-------- Supplied data

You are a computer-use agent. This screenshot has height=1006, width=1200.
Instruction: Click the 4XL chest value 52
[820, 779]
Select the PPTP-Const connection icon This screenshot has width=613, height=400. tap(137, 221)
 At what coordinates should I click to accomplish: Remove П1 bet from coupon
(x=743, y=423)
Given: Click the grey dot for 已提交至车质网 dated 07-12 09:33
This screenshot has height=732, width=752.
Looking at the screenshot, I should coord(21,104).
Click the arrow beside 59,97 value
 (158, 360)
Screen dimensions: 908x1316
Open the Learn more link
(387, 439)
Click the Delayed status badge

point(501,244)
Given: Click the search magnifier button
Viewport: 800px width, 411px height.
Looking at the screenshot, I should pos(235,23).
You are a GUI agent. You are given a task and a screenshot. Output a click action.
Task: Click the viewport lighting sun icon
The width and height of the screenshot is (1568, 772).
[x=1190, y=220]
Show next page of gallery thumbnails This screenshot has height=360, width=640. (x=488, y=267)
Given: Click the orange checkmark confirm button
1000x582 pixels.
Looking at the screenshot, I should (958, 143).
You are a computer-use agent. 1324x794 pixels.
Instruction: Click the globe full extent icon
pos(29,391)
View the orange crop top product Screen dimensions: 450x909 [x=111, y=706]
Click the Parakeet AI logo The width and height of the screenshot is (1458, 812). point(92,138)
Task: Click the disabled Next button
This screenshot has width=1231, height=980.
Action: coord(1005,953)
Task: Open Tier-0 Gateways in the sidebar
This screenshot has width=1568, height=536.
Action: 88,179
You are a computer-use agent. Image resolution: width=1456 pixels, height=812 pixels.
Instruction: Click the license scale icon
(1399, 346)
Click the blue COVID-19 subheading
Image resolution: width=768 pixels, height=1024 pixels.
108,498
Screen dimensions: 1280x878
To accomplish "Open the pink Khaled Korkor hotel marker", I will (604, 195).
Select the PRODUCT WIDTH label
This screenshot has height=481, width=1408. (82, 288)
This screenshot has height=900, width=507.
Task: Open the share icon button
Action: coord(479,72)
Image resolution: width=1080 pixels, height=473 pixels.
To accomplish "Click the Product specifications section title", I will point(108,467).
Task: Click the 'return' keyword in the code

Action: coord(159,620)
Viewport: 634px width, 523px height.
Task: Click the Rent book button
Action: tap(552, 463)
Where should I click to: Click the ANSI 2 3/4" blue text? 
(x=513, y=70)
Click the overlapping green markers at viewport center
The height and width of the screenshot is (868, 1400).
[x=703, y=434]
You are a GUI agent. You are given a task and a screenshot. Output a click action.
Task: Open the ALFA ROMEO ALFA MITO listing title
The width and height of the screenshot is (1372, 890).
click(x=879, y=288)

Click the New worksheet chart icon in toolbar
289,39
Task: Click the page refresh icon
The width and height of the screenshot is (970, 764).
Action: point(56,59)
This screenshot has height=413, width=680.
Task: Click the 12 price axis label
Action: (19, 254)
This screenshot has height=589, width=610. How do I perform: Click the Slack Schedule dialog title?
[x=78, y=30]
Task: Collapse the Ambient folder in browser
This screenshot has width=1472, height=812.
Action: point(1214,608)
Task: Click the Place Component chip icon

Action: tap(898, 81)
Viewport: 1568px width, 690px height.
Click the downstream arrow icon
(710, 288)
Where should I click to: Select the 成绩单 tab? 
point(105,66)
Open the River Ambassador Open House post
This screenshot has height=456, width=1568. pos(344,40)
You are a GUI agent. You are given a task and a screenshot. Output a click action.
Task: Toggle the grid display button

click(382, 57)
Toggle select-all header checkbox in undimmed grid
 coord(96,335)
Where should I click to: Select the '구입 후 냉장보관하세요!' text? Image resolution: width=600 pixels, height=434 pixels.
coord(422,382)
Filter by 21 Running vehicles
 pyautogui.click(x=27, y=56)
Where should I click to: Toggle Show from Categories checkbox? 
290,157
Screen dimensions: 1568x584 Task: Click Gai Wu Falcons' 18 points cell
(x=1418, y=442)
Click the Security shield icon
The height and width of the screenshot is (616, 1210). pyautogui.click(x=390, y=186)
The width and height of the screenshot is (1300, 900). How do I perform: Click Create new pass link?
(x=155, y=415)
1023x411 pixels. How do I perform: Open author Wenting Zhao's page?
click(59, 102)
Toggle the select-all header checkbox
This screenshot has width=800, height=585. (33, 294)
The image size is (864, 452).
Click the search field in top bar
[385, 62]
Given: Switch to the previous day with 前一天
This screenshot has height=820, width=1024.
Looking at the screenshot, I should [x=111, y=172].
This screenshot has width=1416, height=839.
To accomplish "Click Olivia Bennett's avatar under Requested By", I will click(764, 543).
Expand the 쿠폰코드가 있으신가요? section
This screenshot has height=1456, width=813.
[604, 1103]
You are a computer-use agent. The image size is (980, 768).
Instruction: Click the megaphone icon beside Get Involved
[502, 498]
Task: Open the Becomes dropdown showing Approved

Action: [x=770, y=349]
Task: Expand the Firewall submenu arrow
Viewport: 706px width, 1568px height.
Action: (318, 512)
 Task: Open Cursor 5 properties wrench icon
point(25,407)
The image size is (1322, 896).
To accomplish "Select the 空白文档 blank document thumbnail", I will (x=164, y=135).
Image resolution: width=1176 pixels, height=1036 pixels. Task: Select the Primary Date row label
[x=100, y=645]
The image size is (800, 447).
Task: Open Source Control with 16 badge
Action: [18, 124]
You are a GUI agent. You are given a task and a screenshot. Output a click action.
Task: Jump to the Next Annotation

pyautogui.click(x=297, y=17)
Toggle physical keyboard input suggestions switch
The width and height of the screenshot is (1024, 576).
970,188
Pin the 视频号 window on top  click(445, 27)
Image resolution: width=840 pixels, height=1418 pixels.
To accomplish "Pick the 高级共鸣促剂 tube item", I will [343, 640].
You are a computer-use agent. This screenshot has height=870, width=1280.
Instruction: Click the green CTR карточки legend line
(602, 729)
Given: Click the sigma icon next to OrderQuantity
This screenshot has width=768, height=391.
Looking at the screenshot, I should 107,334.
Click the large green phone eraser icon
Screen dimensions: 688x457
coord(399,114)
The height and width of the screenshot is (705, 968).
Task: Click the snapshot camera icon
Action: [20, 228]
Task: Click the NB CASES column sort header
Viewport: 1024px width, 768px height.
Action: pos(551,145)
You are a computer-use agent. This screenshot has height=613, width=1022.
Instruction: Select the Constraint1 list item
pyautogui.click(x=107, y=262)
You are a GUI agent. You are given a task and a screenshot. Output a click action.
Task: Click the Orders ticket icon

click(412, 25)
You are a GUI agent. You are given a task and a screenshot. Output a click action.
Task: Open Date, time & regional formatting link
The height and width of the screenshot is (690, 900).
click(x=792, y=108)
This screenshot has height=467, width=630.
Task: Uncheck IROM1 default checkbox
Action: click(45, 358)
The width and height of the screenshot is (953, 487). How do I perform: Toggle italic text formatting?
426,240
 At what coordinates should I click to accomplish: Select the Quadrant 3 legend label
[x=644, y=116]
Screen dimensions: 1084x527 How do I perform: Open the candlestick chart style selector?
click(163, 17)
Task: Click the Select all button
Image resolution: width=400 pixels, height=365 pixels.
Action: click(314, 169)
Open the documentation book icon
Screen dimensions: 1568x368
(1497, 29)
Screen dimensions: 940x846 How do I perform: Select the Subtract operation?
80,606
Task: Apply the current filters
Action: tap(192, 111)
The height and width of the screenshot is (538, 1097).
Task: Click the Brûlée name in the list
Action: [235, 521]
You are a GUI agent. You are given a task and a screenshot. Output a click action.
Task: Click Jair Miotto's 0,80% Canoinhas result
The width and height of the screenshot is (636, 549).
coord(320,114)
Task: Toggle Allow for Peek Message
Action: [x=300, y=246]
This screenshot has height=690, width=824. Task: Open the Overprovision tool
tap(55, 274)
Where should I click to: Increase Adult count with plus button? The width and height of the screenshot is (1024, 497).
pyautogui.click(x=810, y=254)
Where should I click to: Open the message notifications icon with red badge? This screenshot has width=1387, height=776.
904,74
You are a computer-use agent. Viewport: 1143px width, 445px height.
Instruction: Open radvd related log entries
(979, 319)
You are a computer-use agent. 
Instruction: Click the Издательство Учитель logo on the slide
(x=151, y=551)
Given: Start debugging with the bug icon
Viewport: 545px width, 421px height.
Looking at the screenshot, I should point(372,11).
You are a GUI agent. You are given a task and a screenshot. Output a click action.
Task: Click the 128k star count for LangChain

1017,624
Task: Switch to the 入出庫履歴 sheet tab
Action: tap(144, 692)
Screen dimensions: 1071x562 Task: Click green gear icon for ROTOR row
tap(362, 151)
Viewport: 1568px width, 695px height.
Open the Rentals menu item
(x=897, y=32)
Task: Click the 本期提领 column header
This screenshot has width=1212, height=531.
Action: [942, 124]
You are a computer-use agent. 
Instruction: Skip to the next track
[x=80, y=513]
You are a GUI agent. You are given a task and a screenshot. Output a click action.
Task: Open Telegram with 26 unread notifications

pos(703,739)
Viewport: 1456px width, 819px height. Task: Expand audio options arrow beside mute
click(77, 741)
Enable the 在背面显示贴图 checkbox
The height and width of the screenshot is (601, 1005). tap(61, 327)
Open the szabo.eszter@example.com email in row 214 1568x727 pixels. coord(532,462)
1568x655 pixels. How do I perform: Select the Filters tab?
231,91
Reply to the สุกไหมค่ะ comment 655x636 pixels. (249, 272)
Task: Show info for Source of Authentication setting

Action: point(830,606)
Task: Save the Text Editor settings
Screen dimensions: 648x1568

----------------

Look through the entries, and return every line that the word "column" appears in.

Task: Click the NB CASES column sort header
Task: Click the 本期提领 column header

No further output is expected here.